Exercise brief – Copy all of the material below word for word.

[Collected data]
-------

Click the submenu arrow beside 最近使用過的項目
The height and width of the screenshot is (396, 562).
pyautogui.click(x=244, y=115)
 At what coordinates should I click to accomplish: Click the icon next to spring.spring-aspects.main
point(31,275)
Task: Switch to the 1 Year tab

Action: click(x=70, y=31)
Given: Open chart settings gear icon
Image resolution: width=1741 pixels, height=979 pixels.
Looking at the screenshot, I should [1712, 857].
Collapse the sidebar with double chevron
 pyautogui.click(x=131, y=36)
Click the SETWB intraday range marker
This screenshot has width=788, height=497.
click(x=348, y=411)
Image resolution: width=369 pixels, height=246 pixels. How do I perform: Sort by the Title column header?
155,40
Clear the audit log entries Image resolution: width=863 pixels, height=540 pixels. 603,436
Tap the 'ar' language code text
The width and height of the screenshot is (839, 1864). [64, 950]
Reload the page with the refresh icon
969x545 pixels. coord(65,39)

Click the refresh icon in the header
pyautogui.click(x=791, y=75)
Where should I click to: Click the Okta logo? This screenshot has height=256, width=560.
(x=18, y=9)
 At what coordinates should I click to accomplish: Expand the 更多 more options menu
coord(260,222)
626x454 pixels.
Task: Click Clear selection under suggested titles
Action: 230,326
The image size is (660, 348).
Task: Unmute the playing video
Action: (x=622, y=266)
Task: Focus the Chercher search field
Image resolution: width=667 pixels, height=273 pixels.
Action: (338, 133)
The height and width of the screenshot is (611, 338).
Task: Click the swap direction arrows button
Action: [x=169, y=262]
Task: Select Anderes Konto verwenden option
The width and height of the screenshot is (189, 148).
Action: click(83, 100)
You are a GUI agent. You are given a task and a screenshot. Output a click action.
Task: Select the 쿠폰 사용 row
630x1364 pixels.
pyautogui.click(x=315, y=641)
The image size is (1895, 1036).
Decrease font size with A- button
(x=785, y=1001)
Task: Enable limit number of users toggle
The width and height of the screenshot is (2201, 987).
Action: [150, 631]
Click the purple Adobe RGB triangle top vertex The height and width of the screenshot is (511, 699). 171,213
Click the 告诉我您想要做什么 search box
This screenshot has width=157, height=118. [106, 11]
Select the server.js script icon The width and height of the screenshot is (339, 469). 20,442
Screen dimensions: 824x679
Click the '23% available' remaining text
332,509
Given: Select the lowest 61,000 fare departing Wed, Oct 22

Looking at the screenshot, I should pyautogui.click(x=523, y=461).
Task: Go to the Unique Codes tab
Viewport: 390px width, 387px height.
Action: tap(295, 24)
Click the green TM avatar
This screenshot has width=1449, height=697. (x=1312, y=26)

-------

Written response –
Click the submenu arrow beside 最近使用過的項目
The height and width of the screenshot is (396, 562).
pyautogui.click(x=244, y=115)
 At what coordinates should I click to accomplish: Click the icon next to spring.spring-aspects.main
point(31,275)
Task: Switch to the 1 Year tab

Action: click(x=70, y=31)
Given: Open chart settings gear icon
Image resolution: width=1741 pixels, height=979 pixels.
Looking at the screenshot, I should [1712, 857].
Collapse the sidebar with double chevron
 pyautogui.click(x=131, y=36)
Click the SETWB intraday range marker
This screenshot has width=788, height=497.
click(x=348, y=411)
Image resolution: width=369 pixels, height=246 pixels. How do I perform: Sort by the Title column header?
155,40
Clear the audit log entries Image resolution: width=863 pixels, height=540 pixels. 603,436
Tap the 'ar' language code text
The width and height of the screenshot is (839, 1864). [64, 950]
Reload the page with the refresh icon
969x545 pixels. coord(65,39)

Click the refresh icon in the header
pyautogui.click(x=791, y=75)
Where should I click to: Click the Okta logo? This screenshot has height=256, width=560.
(x=18, y=9)
 At what coordinates should I click to accomplish: Expand the 更多 more options menu
coord(260,222)
626x454 pixels.
Task: Click Clear selection under suggested titles
Action: 230,326
The image size is (660, 348).
Task: Unmute the playing video
Action: (x=622, y=266)
Task: Focus the Chercher search field
Image resolution: width=667 pixels, height=273 pixels.
Action: (338, 133)
The height and width of the screenshot is (611, 338).
Task: Click the swap direction arrows button
Action: [x=169, y=262]
Task: Select Anderes Konto verwenden option
The width and height of the screenshot is (189, 148).
Action: click(83, 100)
You are a GUI agent. You are given a task and a screenshot. Output a click action.
Task: Select the 쿠폰 사용 row
630x1364 pixels.
pyautogui.click(x=315, y=641)
The image size is (1895, 1036).
Decrease font size with A- button
(x=785, y=1001)
Task: Enable limit number of users toggle
The width and height of the screenshot is (2201, 987).
Action: [150, 631]
Click the purple Adobe RGB triangle top vertex The height and width of the screenshot is (511, 699). 171,213
Click the 告诉我您想要做什么 search box
This screenshot has width=157, height=118. [106, 11]
Select the server.js script icon The width and height of the screenshot is (339, 469). 20,442
Screen dimensions: 824x679
Click the '23% available' remaining text
332,509
Given: Select the lowest 61,000 fare departing Wed, Oct 22

Looking at the screenshot, I should pyautogui.click(x=523, y=461).
Task: Go to the Unique Codes tab
Viewport: 390px width, 387px height.
Action: tap(295, 24)
Click the green TM avatar
This screenshot has width=1449, height=697. (x=1312, y=26)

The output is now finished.